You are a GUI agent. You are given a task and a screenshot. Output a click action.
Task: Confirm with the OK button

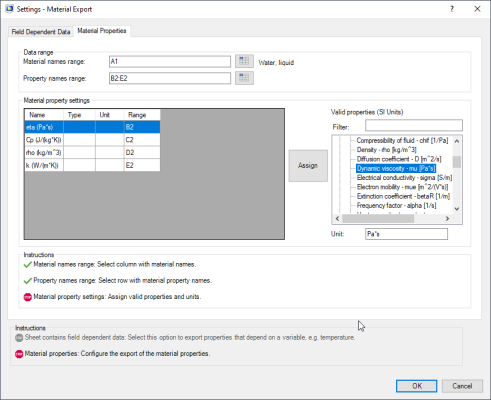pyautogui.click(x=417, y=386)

* * *

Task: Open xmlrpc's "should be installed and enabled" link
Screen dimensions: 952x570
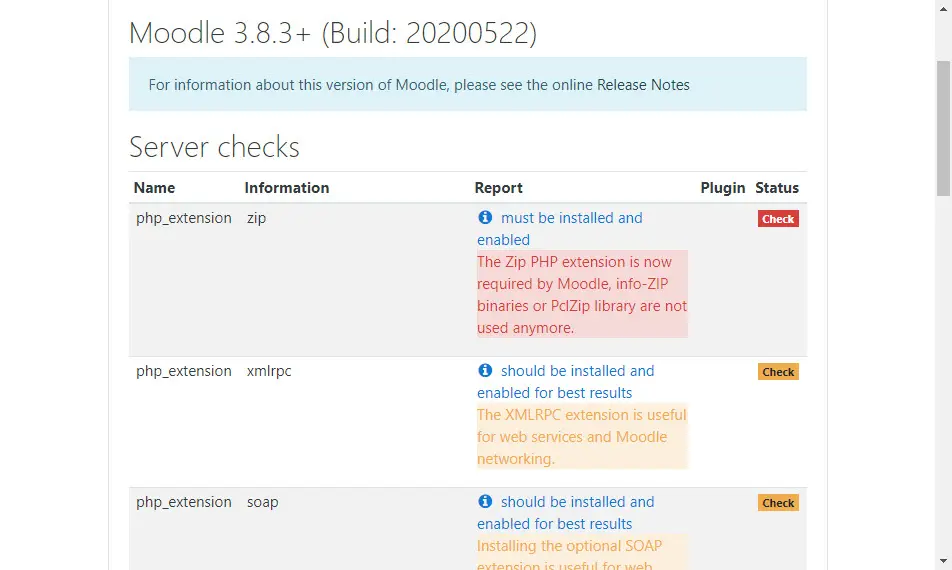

§ **WORK ITEM**
Go to the line in the material above that contains "Task: Open xmlrpc's" and copy exactly from there through the line that contains "Screen dimensions: 952x570", stopping after it.

§ **EXERCISE RESPONSE**
Task: Open xmlrpc's "should be installed and enabled" link
Screen dimensions: 952x570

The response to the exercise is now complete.